AMARILLO, TX (KFDA) - Some animal rescue groups in Amarillo are worried a new euthanasia protocol at the city shelter will stop them from rescuing dogs before it's too late.
Previously when the list of dogs up for euthanasia was posted by Amarillo Animal Management & Welfare (AAM&W) every few days, rescues had about 5 days get those dogs out of the shelter before they were put down.
Now, under a new standard operating protocol set forth by AAM&W, rescues only have about 2 days, and many say that's not enough time.
This protocol gives the Amarillo-Panhandle Humane Society the task of selecting 85% of the shelter's most adoptable animals to be spared from the kill list.
"That remaining 15% is still eligible to be pulled by rescues," said Richard Havens, Director of AAM&W. "If the rescues are unable to secure them, AAM&W will make disposition on the animal based on any number of factors: current intake levels, the animal's health, the behavior."
Earlier this week, animal rescue groups like the Texas Panhandle Pet Savers worked to save a group of dogs from being put down at the shelter.
They were able to rescue about half, saying it was the shortened time window to save the animals - from 5 to 2 days - that cost the rest of the group their lives.
"There were still 9 dogs that we couldn't save that had we had another day or 2 we definitely could have saved them and got them out of the shelter easy," said Jerrie Coffey, volunteer with the Texas Panhandle Pet Savers. "They're just trying to move the dogs, have a faster turnaround time and get them out.

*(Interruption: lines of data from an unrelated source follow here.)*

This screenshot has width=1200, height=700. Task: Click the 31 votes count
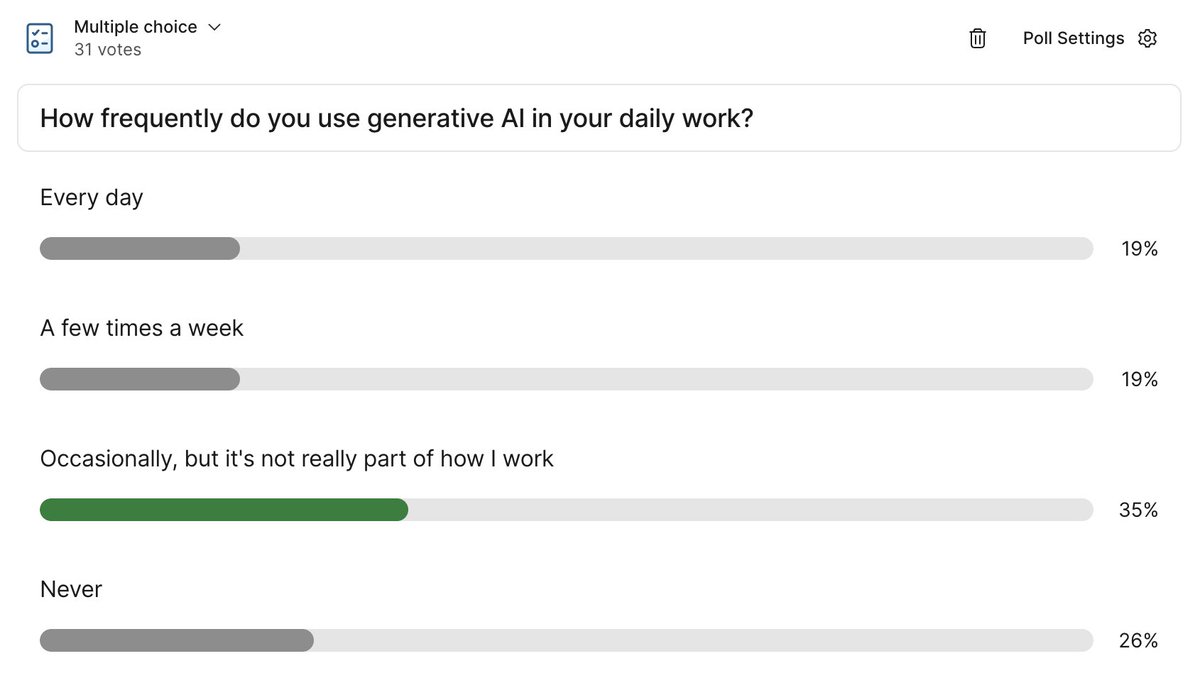107,50
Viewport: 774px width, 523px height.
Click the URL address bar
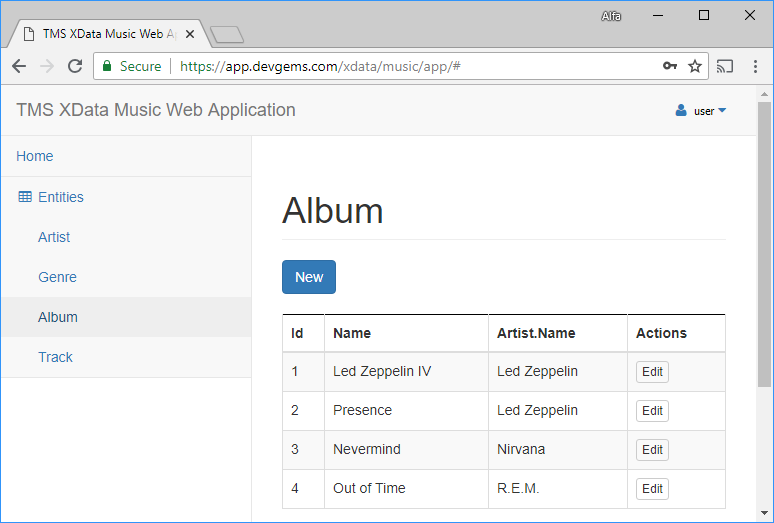(x=400, y=66)
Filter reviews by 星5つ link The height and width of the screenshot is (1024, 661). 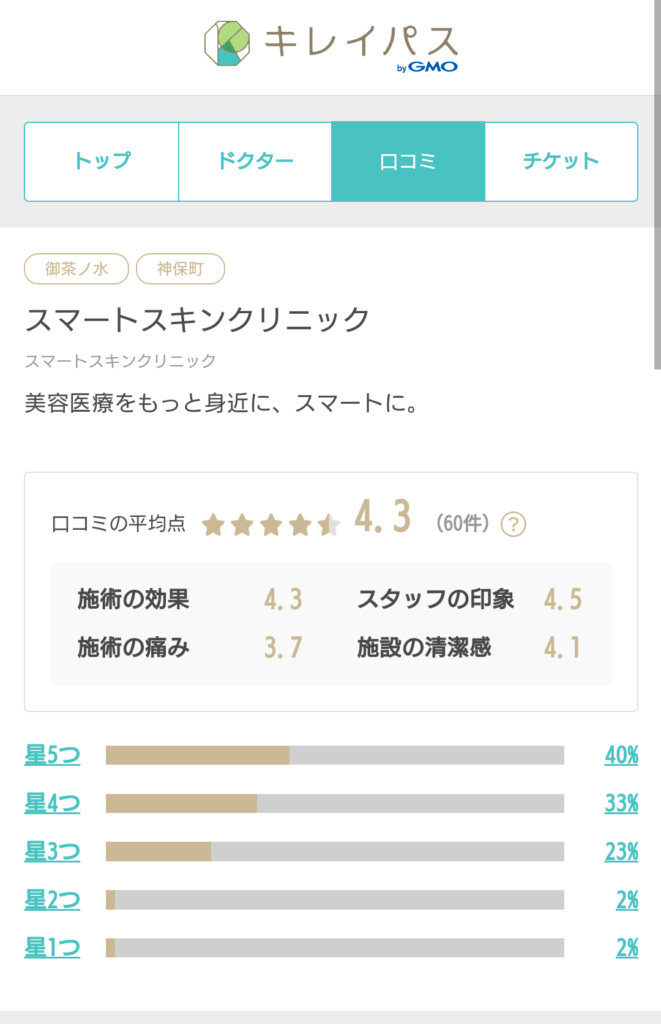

But it's really making it hard. We still want to save the lives."
This smaller time frame is also affecting out-of-state rescues.
"They're not happy because it totally counts them out of the picture," said Coffey. "They're not here. They don't have any place [to go] or anybody to help them get the dogs out or to stay at their house, you know we need temporary fosters [while they travel to get the dogs]."
The Amarillo-Panhandle Humane Society said the new protocol puts pressure on them to move faster, but does not really change the way they operate, and suggested the rescue groups change their strategies.
"It is hurting the rescues a little bit, but what rescues should be doing and what they should have been doing all along is if they see something they want they should be tagging it and planning on transporting and getting them out before they ever get on the euthanasia list," said Jena McFall, Executive Director of the Amarillo-Panhandle Humane Society.
Havens said since so many more animals are coming into the shelter than are leaving it, they have to do something to stop the shelter from constantly overflowing.
Right now shelter staff are having to turn down owner surrenders because of overcrowding, and Havens said dogs they cannot take end up getting dumped somewhere in the city or county.
"Please bear with us," said Havens. "This community is going through some growing pains in coming around with the animal welfare movement. But we do greatly appreciate everything that [the rescues] have done for this community and will continue to do for the community."